Rabu, 10 April 2013
HARUSKAH PERCAYA PADA BIBLE?
Bambang Noorsena terusik dengan pengaruh penerjemahan Injil Barnabas ke dalam edisi bahasa Indonesia, karena ia merasa dasar iman kristianinya “diserang” oleh Injil Barnabas. Noorsena adalah pendiri Institute for Syriac Christian Studies –yang lebih dikenal dengan Kristen Ortotoks Syria– yang juga dosen di Universitas Kristen Cipta Wacana (UKCW) Malang,
Beberapa doktrin yang merasa diserang, antara lain: Injil Barnabas secara jelas menyatakan adanya pemalsuan kitab suci; Barnabas memosisikan Paulus sebagai terdakwa dalam kasus penyesatan terhadap ajaran Yesus yang asli; penolakan terhadap gelar Yesus sebagai Tuhan dan Anak Allah; penyangkalan terhadap doktrin penyaliban dan kebangkitan Yesus, dengan menyatakan bahwa yang disalib bukan Yesus melainkan Yudas; dll. Ia juga menganggap pemakaian Injil Barnabas dalam dakwah sebagai tindakan yang membahayakan persatuan dan kesatuan bangsa.
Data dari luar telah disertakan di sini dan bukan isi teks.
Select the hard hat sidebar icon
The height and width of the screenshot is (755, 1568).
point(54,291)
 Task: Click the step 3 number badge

Sebagai reaksinya, Noorsena menulis buku Telaah Kritis Atas Injil Barnabas, yang dimaksudkan untuk memberikan kelegaan bagi umat Kristiani. Kelegaan yang dimaksud adalah menengangkat wibawa Injil yang diimaninya, sembari menginjak Injil Barnabas yang dianggapnya lemah dan apokrip. Injil-injil lain yang tak luput dari serangan Bambang adalah: Injil Nikodemus (The Gospel of Nicodemus), Injil Petrus (The Gospel of Peter), Injil Ebionit (The Gospel of the Ebionites), Injil Tomas (The Gospel of Thomas), Kisah Petrus (The Act of Peter), Kisah Paulus (The Act of Paul), Kisah Andreas (The Gospel of Andrew), Injil Kelahiran Maria (The Gospel of the Birth of Mary), Injil orang-orang Ibrani (The Gospel According to the Hebrew), dll.
Karenanya, tak segan-segan Noorsena menjuluki Injil Barnabas sebagai injil palsu, karangan sulap kata, kabar burung, dongeng burung, pamflet propaganda anti Kristen yang tidak fair, dll.
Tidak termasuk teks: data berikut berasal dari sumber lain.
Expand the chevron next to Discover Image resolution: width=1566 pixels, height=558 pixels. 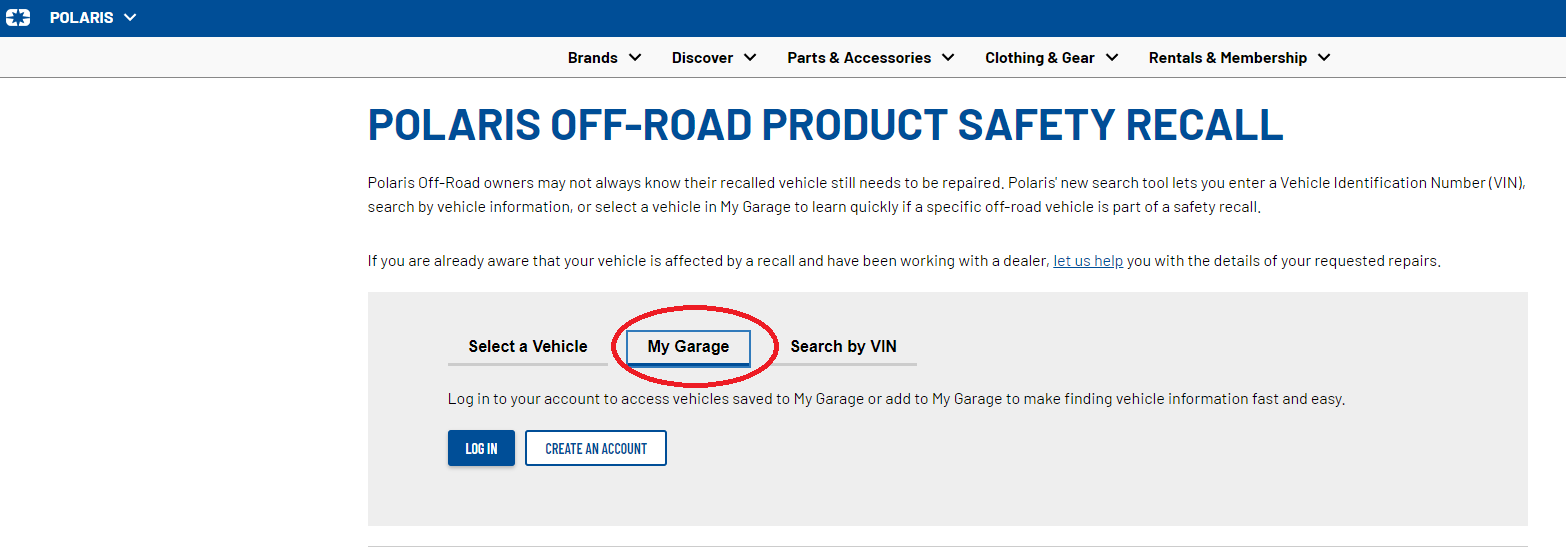point(750,58)
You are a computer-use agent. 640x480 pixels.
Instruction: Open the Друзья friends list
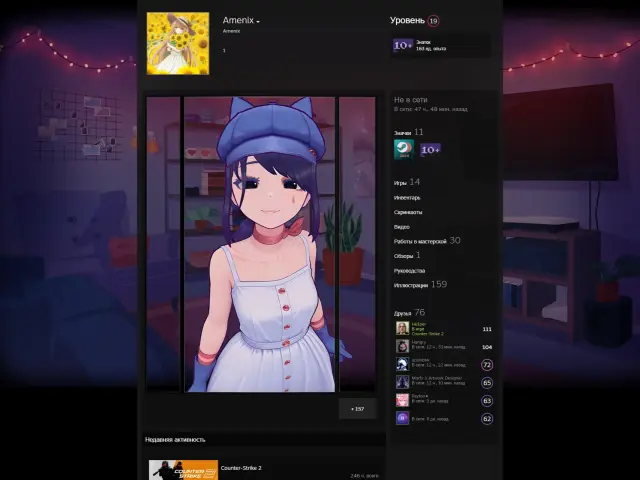tap(403, 312)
Di sini, penulis tidak tertarik untuk menanggapi ulasan Bambang Noorsena tentang Injil Barnabas, karena dia sudah mengakui bahwa dirinya bukan orang yang pakar di bidangnya. Seluruh uraiannya hanyalah mengutip berbagai artikel dan buku-buku yang dianggapnya sebagai barang langka (hlm. 4). Selain itu, untuk melengkapi analisa historisnya, Noorsena banyak menerapkan medode ”kemungkinan. Misalnya, ia menduga bahwa Injil Barnabas diselesaikan di kota Bologna, Italia (hlm. 11). Ia juga menduga penulis Injil Barnabas adalah Fra Marino, seorang korban inkuisisi gereja Katolik (hlm. 66).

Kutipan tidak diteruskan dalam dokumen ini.